Niger has been in the news lately because of reports that some of Col. Gadaffi's loyalists have driven south there across the desert to seek refuge from the rebels who are now in control of Libya. Most of us do not know a lot about Niger, and so I was reminded of a recent article about the country published in the journal "International Perspectives on Sexual and Reproductive Health," by demographers Malcolm Potts, Virginia Gidi, Martha Campbell, and Sarah Zureick. Their major point is that although Niger is currently a country of only about 16 million people, it is growing at a pace that will reach 55 million by the middle of this century! Yet, no one knows what exactly how Niger is going to cope with this growth, since it is almost unimaginably poor.
In 2008, Niger ranked 174 out of 178 countries on the Human Development Index, with more than 60% of its population living on less than US$1 per day, and the country’s Gross National Income that year ($330; purchasing power parity, $680) was among the world’s lowest. Furthermore, recent economic growth (approximately 2% per year) has been lower than population growth (more than 3.9%).

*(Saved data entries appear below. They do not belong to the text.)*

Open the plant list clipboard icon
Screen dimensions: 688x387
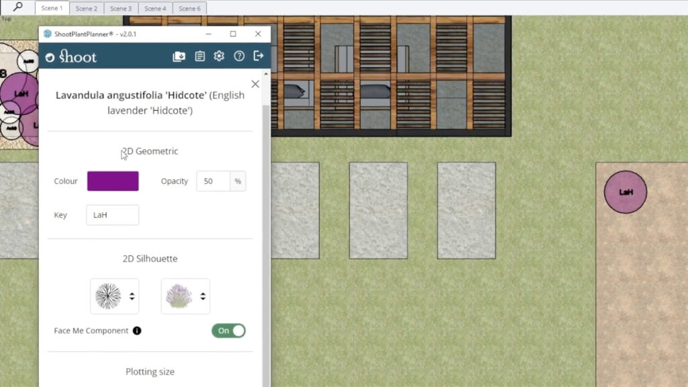tap(199, 56)
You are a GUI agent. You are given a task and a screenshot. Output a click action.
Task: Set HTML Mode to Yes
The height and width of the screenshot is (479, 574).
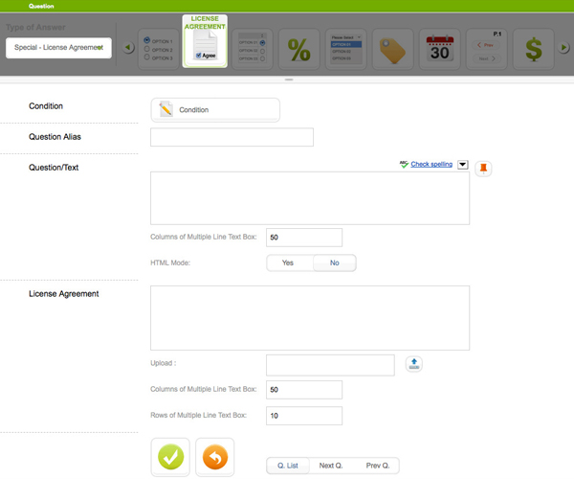pos(289,262)
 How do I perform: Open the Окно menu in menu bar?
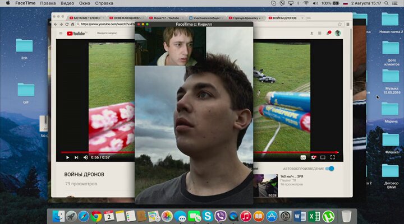[84, 3]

Niger’s high dependency ratio (i.e., the ratio of dependent people to the working-age population) of 108 per 100 undermines the potential to build up the savings needed to expand the country’s infrastructure.
Levels of education are extremely low and it is one of the few countries in the world in which women are having fewer children than they desire because their desired family size is so high. The authors suggest that nothing short of an immediate implementation of a strong program aimed at limiting family size can save the country from genuine ruin.

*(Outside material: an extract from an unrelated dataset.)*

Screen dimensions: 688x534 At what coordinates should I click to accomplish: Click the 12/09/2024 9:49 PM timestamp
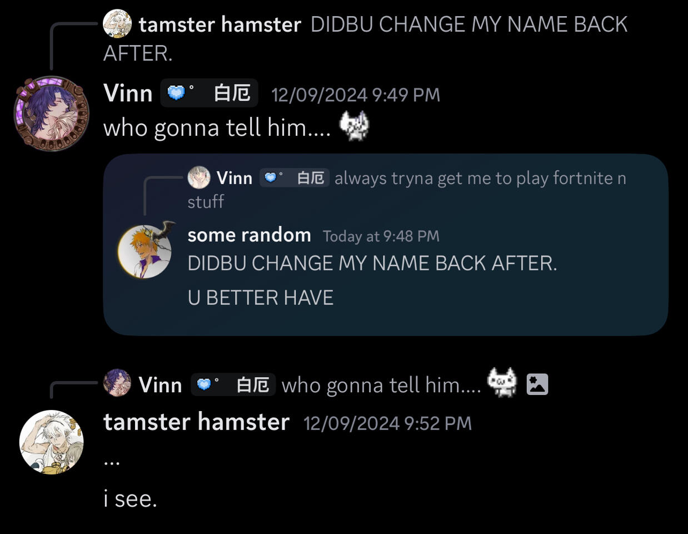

Population growth at the pace found in high-fertility African countries like Niger undermines any plausible strategy to lift people out of poverty through economic development. If education fails to catch up with demographic growth, then there is no possibility of educating ever-increasing numbers of young people. Finally, even if education could be expanded significantly, it would take a generation to affect population growth, as there is a long delay between the beginning of education and a woman’s maximum fertility. By contrast, improved access to contraception can have an impact within a very short period of time. The adoption of family planning can prevent in- fant and maternal deaths, even before any improvements are made in clinical services.